En cualquier caso, urge “reconstruir el sistema público de pensiones, algo fundamental para reconstruir el contrato social”, tal como ha dicho Íñigo Errejón durante su intervención desde la tribuna de oradores. La mayoría de las formaciones minoritarias han entendido el mensaje, como ERC, cuyo portavoz lanzaba una pregunta que está en el meollo de la cuestión: “¿Cómo vamos a estar en contra de esta revalorización que beneficia a 11 millones de personas? Vamos a votar a favor”. Una posición responsable que demuestra la madurez de una formación política frente a la utopía juvenil de la CUP, que se ha abstenido porque cree que la subida, aunque positiva, “no es suficiente”. Este grupo político considera que el sistema es “injusto” porque los altos cargos del Estado cobran pensiones mucho más jugosas que un trabajador corriente (hasta 42.000 euros al año). Y tienen su parte de razón. Pero la pierden desde el mismo instante en que bajo ese argumento maximalista no apoyan una buena medida que mejora la vida de millones de personas. Una demagogia utópica, la de la extrema izquierda, que es tan peligrosa como la que pone en juego la extrema derecha. El diputado de Vox González Coello de Portugal, que ha anunciado la abstención de su grupo ante el decreto ley, ha cuestionado la viabilidad del sistema público de pensiones y ha lanzado uno de los habituales bulos propagados por la formación de Santiago Abascal, como que es imposible subir las pensiones sin aumentar la deuda nacional y el déficit público y sin aumentar las cifras de paro. Radicalmente falso. Es posible y en muchos países europeos se ha conseguido. Pero esa es la lógica de un partido que defiende los intereses y privilegios de las clases poderosas y pudientes, esas que sueñan con que algún día no haya prestaciones estatales, solo planes privados de pensiones que no podrán costearse millones de familias con escasos recursos. Al PP tampoco le ha gustado el decreto, lo cual es lógico, ya que durante los años de Rajoy los pensionistas sufrieron el récord de pérdida de poder adquisitivo. Eso sí, ha tendido la mano al PSOE y Unidas Podemos para renovar el Pacto de Toledo y garantizar la sostenibilidad del sistema. Lo cual es de agradecer.
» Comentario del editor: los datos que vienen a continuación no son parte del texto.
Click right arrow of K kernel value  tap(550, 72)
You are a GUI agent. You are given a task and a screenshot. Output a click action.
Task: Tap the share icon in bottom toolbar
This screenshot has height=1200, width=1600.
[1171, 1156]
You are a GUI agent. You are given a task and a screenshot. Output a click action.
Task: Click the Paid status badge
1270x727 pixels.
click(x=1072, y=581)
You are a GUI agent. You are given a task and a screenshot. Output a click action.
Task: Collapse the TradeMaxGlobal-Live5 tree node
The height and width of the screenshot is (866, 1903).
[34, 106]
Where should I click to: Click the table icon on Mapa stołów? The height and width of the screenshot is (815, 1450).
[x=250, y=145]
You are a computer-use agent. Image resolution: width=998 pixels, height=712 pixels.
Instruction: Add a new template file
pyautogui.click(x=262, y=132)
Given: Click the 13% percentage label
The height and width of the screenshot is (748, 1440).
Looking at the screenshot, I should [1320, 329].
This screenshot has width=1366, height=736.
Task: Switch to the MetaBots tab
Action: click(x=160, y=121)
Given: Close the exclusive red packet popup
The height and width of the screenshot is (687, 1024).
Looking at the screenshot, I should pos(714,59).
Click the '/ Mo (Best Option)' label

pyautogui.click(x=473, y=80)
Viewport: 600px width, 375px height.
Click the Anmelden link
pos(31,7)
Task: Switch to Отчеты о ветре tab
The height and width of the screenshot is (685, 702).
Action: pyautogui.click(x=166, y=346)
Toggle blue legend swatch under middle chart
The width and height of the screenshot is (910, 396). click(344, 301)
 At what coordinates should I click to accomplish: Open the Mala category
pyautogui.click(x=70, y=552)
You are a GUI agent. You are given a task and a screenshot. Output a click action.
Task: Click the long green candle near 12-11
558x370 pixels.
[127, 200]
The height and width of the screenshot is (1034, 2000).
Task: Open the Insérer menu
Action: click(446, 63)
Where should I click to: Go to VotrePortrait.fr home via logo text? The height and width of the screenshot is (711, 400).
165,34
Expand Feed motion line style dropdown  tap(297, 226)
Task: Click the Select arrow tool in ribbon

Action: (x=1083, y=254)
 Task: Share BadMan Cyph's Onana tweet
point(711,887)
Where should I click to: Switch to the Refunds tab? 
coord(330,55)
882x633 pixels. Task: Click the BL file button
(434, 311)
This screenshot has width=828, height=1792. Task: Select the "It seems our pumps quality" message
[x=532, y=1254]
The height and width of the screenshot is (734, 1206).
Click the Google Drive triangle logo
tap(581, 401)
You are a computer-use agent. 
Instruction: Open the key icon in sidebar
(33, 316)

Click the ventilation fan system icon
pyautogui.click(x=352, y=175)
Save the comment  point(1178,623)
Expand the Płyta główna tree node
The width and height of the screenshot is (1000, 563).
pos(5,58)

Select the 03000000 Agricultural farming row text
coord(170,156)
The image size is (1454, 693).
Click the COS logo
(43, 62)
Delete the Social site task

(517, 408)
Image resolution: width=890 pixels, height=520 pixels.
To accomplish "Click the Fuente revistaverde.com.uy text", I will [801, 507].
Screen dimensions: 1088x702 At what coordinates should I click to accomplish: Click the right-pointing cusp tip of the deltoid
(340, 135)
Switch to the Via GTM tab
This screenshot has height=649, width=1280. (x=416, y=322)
La conclusión que nos queda es que, tal como ha transcurrido el Pleno, ha quedado claro que las pensiones públicas van a ser un duro campo de batalla entre izquierdas y derechas en los próximos años. Las izquierdas tratando de defenderlas como un derecho irrenunciable de los trabajadores y una conquista del Estado de Bienestar. Las derechas intentando liquidar el sistema público para avanzar en la privatización. Del modelo que termine imponiéndose dependerá que España sea un país más cohesionado y justo o más desigual, precario y empobrecido.